If you have your heart set on an MD, and you want to update or enhace your science background, be careful about pursuing the MS. The advice I have been given is that pursuing advanced degrees (or even a second undergrad degree) should be done only if you have a strong desire to learn the topic of study. It seems a path towards updating your pre-reqs makes more sense to me.
The Loyola Program holds spots in the night classes for the PBPM students and gives registration priority over all undergrad students. This could allow you to continue to work (although I must admit that I don't know the kind of hours patent lawyers work) while updating the pre-reqs.
Hi, thanks for your response. I'll have to admit, I haven't really looked into other areas of law. I'm in the IP group in my firm, and we are expected to do work within our group, not outside of it. I am interested in health care law and/or medical malpractice defense law. The problem is trying to break away from IP to gain experience in these other fields. Furthermore, I don't relish litigation - I don't have that type A agressive pitbull mentality it takes to make a good litigator. I was initially interested in medicine because it allowed me pursue science, which I love, with the ability to work with individuals in a meaningful way. As a big-firm lawyer, I'm lucky if I ever speak to a client, and it's hard to muster a lot of passion or zeal when you are representing a large corporation, the contact person of whom you've never even met. I suppose representing physicians is interesting in that you have an individual client who you can develop some empathy for, which allows you to work harder when representing them.

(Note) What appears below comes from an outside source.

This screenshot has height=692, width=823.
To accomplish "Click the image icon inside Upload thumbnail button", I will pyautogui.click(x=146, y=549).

As for post-bacs, yes I've taken a look at Loyola's program. The only problem is that classes start at 6PM, on their lakeshore campus. This means I'd have to leave work at 5 every day, which won't cut it at the firm. Plus, I do a lot of litigation work, which as you know can be unpredictable, especially when you are at the mercy of partners and partner deadlines. I'm thinking of doing coursework through Northwestern U, who also has a post-bac, as a student at large. They have classes at their downtown campus that start a bit later, so this makes it a bit easier to do.

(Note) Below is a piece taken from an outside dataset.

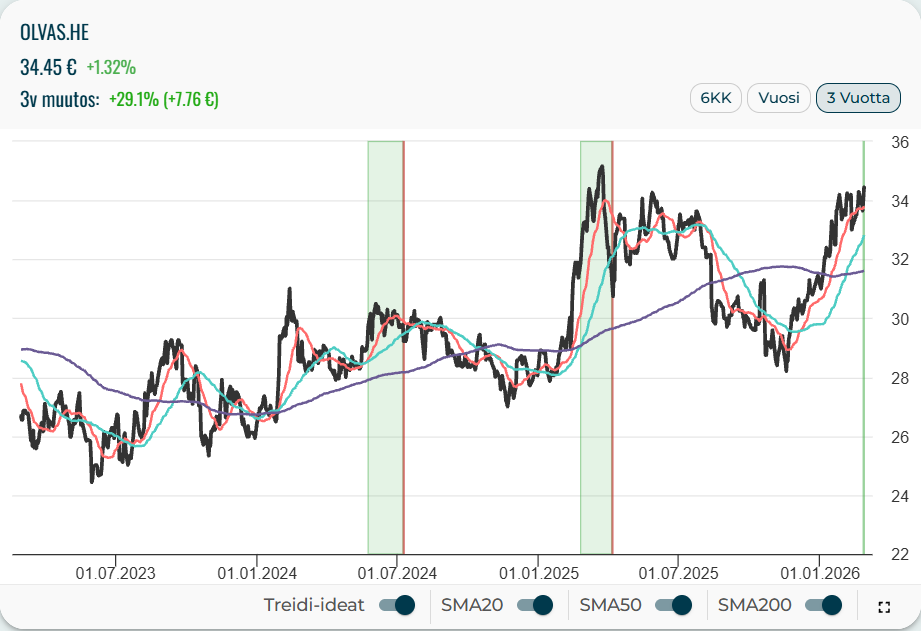Switch to the Vuosi period
Viewport: 921px width, 631px height.
pyautogui.click(x=778, y=98)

I've decided it's better to repeat my pre-req's over the course of 2 years, and then study and write the MCAT. This slower pace will allow me to hopefully get A's in all the courses, and provide me with a good refresher for the MCAT, which along with a Kaplan course should get me there.

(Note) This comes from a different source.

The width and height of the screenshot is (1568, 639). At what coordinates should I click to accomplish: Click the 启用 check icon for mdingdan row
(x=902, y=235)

As for practicing law…I've got no choice! My wife and I both have substantial student loans from med school and law school, and a resident doesn't make much. Plus, we bought a condo before I started my job (back when I thought I'd found my lifetime career), and the mortgage must be paid. Thus, I can't even afford to take a pay cut to try different types of law, such as med mal defense. I guess I'm truly schackled by the 'golden handcuffs'. But, when my wife finishes her residency in 2 years, the situation will be different. Hopefully by then, I'll be in a position to apply to med school - and I'll certainly apply to osteopathic schools. Thanks for your advice, and best of luck in the post-bac.
I heard you can do law school at night???
Not to get too far off the topic, but yes, one can go to law school in the evenings. A number of Chicago law schools have both part time and full time programs. It takes 4 years if you go to law school in the evenings. Why anyone would do this is beyond me…as law is (in my opinion) an awful profession.